Did you manage to make any friends?
I made some of the best friends I’ve ever had. Mike Pearson was a Zen American hippy who showed me the ropes and a new way to think about life. He was my lifeline when I was down. Jean Patrick Beau was a French Vietnamese artist who helped me develop my drawing skills and got me a job in the workshop, forging antique artworks on leather for rich American tourists. Almost all of us lost touch, and I miss them terribly.
How did art help you cope in prison?
It was easy to get lost in drawing historical scenes, so work time flew by in pleasure. Getting paid for it gave the added bonus of edible food. Drawing prison life in my journal was cathartic, but also stressful. Descriptions of the prison were strictly not allowed, so I was fearful that I would lose all my artwork and notes in the cell searches and get sent to the punishment gallery.
How did you manage to get out and what happened next?
I often worried whether I would ever get out because I was held without trial. The bail was too high for me to pay it and sneak over the border at night. My consulate told me he bribed court officials with wine, shirts and chocolates – though considering the corrupt Franco regime, cash may have been involved, too. He was a good man. My papers moved slowly up the pile and he managed to secure a trial after six months. Zen Mike had been in Modelo for over two years. He refused to work for Franco, and the resulting malnutrition cost him a tooth every six months. At the trial, the three judges didn’t believe that a single youth had attacked half a dozen police, and I got out after seven months.
What effect did your time in Modelo prison have on your future life?
A huge effect. I had time to go through all my childhood memories, from happy days on the farm to being dragged from back-street flats and run down terraces to a halfway house and finally a brutal children’s home. It was only by making sense of the poverty, abuse and neglect of my upbringing with Zen Mike that I learnt to be free on the inside. Patrick helped me improve my drawing, and my illustrated journal got me into art school after my release. Art school got me into film, and I became a music video director, working with all my old heroes: Dylan, George Harrison, Lou Reed and Paul Simon. And many new ones: John Lydon, Blur, Eurythmics. This led me to direct programmes for the BBC, and years of scriptwriting gave me the confidence to publish children’s books and write my memoir.

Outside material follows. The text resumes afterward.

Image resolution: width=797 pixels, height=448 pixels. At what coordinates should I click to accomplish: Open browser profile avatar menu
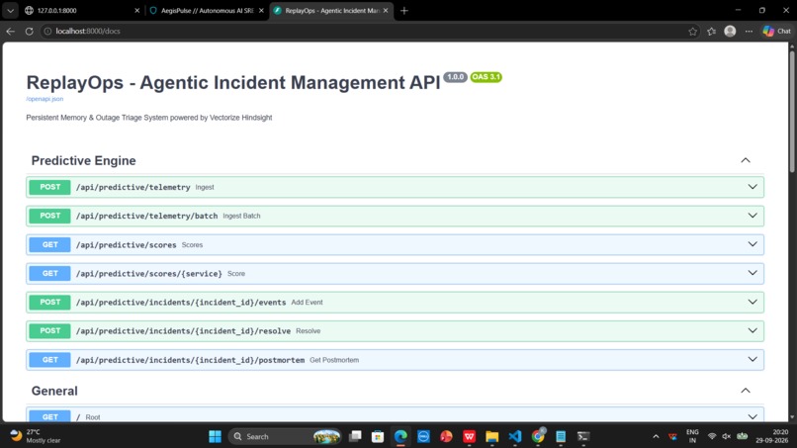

Have you ever returned to Barcelona?
Yes. A journalist friend found Jaume Bach, a political cartoonist who was in Modelo for drawing a cartoon of Franco. We had drawn a picture of each other in prison, and when he took me into his beautiful central Barcelona apartment, we drew each other again. Then Jaume invited me back when Modelo closed down. It was so traumatic to step inside again I could hardly breathe. My cameraman filmed me talking about my Modelo days, and we are now making a documentary of my journey from prisoner to director.
Modelo Prison opened as a tourist attraction in the summer of 2017 – what do you think about that? Do you think people should visit?

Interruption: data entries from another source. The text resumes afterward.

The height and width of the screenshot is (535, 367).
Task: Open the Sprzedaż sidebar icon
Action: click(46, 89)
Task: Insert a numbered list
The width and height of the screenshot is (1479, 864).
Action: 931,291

I think it’s wonderful, and yes, people should definitely visit. Not just for the remarkable architecture of its circular layout. Spain is examining its troubled past; that can only be a good thing. I learned that from my experience in Modelo – and from Zen Mike, who once told me, “Sometimes you have to go backwards to go forwards.” My time in Modelo was hard, but I left with fond memories of my Spanish workmates. I hope that shining a bright light on a dark past will open up a new era and that all the people of Spain can go forward together.
William McLellan’s memoir, Wild Ride to Freedom, will be released on March 6 by Old Street Publishing.